MacGibbon was trafficked internationally in the 1980s and became addicted to stimulants. She is now in recovery. As an advocate, she has seen more traffickers use prescription drugs to control their victims. Some things have improved from when she first sought help; more mental health resources are available in the United States, for example. But there still aren’t nearly enough affordable facilities that address the complex toll trauma and addiction take on mental health.
As Stoklosa noted, “Places that really do the deep work of addressing underlying trauma and abuse are only available via private pay. They’re not facilities that are Medicaid-accessible.”
In her recovery efforts, Simon found that the conflation of different types of opioid addiction and users can make it difficult for women to get the support they need. She says that in her experience, Narcotics Anonymous meetings tend to be dominated by men recovering from heroin addiction, and that this can make it hard to talk about pill addiction. Meetings specifically for pill addicts exist, but are harder to find, she says.

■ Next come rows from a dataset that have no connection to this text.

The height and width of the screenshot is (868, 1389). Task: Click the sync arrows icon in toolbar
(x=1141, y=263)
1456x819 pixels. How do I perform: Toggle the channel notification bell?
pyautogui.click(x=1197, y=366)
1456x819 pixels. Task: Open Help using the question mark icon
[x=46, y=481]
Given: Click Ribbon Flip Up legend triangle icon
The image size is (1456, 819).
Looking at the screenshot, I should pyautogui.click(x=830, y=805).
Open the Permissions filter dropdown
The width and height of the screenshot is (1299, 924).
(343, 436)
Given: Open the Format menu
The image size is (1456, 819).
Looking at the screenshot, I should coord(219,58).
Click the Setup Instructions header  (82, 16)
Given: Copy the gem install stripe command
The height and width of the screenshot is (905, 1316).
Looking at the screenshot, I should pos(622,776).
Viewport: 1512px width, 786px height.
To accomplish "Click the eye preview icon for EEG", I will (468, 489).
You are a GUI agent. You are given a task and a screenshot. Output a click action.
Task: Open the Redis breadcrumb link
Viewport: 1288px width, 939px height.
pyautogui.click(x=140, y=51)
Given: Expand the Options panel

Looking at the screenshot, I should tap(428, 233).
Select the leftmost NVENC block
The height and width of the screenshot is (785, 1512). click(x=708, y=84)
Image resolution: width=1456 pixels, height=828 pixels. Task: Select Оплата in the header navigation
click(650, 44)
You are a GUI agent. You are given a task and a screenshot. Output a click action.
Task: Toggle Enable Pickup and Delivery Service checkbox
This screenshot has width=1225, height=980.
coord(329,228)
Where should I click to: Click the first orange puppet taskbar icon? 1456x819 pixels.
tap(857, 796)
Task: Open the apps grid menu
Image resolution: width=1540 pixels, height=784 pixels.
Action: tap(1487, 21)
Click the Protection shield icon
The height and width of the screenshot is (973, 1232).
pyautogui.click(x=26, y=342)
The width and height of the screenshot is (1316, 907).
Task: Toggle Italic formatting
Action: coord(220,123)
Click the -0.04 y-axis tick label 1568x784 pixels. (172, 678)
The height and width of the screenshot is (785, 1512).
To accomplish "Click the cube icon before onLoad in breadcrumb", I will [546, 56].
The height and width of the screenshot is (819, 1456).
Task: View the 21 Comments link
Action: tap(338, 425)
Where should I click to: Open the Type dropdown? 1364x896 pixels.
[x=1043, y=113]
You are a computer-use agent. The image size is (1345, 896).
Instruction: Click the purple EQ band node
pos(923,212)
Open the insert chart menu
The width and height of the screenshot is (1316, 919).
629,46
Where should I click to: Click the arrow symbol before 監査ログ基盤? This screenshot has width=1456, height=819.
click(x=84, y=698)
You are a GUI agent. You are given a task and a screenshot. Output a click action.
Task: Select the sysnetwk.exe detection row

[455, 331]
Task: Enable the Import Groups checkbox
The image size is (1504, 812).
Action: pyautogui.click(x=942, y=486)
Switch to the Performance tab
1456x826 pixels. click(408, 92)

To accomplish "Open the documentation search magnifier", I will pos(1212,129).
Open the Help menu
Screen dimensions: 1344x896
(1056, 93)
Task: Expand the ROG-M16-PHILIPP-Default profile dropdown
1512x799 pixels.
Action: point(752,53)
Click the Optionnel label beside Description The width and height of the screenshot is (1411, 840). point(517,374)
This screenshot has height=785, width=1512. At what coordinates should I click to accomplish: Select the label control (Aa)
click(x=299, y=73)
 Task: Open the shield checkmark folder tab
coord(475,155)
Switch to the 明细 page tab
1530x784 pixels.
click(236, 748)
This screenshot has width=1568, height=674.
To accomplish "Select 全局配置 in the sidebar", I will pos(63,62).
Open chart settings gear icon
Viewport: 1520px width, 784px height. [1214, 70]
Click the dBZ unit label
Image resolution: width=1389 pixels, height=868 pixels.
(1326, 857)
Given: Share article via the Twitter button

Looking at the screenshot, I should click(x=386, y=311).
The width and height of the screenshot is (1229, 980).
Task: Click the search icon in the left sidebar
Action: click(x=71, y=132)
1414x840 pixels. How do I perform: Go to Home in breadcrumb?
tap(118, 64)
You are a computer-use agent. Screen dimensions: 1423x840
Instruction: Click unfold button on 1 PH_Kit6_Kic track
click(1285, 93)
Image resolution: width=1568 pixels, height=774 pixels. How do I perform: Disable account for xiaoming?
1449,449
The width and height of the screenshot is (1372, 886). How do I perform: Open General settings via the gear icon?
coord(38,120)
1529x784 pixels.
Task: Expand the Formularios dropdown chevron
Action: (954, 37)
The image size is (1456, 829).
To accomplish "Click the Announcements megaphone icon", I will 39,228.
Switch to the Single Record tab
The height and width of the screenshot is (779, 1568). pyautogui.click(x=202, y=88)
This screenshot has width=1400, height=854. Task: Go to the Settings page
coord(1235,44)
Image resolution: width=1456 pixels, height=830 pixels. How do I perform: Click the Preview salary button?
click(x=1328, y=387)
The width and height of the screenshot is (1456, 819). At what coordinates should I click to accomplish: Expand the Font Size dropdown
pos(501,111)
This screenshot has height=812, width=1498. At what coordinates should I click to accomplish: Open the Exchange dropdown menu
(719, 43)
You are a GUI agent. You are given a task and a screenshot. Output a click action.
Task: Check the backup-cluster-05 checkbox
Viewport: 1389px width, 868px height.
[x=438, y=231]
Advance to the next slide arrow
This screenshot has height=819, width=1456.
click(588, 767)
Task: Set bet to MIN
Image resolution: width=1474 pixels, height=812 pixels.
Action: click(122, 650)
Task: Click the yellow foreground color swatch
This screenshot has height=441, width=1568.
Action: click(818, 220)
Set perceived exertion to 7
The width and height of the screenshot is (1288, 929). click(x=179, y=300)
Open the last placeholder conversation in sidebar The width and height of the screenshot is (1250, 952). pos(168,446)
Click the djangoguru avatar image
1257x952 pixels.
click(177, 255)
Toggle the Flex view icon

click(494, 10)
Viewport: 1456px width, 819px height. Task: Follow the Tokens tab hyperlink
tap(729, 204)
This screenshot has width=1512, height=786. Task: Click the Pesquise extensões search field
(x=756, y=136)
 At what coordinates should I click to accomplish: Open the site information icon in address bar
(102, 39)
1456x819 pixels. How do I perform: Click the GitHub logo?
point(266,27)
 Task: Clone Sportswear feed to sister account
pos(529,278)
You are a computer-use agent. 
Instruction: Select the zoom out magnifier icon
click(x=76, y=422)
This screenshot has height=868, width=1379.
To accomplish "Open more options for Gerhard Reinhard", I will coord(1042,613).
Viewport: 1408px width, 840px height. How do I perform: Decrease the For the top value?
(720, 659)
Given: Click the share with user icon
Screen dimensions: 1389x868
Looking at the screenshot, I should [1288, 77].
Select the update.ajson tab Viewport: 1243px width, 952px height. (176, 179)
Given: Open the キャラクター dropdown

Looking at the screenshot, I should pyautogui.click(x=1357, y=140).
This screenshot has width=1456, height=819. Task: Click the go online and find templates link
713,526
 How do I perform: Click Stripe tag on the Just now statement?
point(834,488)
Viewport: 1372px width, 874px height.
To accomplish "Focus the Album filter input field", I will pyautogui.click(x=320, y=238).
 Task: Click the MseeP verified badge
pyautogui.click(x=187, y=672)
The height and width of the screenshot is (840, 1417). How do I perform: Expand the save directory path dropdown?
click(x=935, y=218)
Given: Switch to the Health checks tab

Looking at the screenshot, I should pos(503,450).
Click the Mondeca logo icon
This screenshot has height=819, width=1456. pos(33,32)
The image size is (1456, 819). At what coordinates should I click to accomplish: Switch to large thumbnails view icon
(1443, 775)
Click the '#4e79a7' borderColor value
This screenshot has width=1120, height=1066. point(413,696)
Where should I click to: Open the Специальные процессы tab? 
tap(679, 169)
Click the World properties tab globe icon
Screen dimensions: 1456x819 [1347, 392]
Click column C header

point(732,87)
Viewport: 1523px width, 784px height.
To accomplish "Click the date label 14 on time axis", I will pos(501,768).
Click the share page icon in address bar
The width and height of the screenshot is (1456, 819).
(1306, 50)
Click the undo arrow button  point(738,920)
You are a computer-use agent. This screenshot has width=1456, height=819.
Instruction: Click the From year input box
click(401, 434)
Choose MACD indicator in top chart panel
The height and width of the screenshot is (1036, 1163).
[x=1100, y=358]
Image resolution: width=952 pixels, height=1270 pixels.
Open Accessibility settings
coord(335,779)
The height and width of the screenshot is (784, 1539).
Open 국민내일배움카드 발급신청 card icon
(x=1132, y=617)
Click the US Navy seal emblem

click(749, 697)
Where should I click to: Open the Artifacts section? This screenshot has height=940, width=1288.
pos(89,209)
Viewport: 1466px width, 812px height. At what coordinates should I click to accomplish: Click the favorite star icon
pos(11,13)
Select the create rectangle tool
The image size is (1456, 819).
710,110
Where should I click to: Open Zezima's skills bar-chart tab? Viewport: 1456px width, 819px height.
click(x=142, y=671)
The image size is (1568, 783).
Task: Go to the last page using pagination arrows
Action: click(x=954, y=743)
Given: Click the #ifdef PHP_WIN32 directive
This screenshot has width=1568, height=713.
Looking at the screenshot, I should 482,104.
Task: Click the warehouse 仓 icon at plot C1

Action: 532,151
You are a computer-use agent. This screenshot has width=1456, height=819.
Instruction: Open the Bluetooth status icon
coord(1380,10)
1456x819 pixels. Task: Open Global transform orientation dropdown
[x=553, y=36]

The Trump administration has has taken some steps to address opioid addiction, including an initiative that would specifically help pregnant and postpartum women. But the initiative does not help women who are not mothers or soon-to be mothers. And organizations like Human Rights Watch have pointed out that addressing opioid addiction while cutting funding for health programs that could temper the underlying causes of addiction—like the mental health–care mandates in the Affordable Care Act and Medicaid—could be a self-defeating plan.
Even fewer resources are available to help trans women specifically, whose addiction patterns have been studied little, but who could very well be at high risk given their vulnerability to sexual assault and mental distress. Greaves says we need more data on how trans women might be vulnerable to prescription opioids specifically—especially those who have undergone gender confirmation surgery and been prescribed pills to recover from it. Existing research does show that a high percentage of trans women take prescription pills recreationally, and that they are vulnerable to addiction in general.
Stoklosa says she wishes she had more tools and training to help her care for women who suffer from trauma and addiction.
“I’m an emergency medicine doctor and I like to fix things,” she says, but admits that she doesn’t always have the tools she needs, especially in complex situations—she wants to help her patients by making them feel heard and offering an array of services. “There’s so much attention that’s being to paid to treatments of the problem of opioid addiction after the fact, and we need to stop the revolving door.”
“We need to have programs in place that address underlying trauma for women and addiction at the same time,” she continued. “Or we’re just going to be chasing our tails.”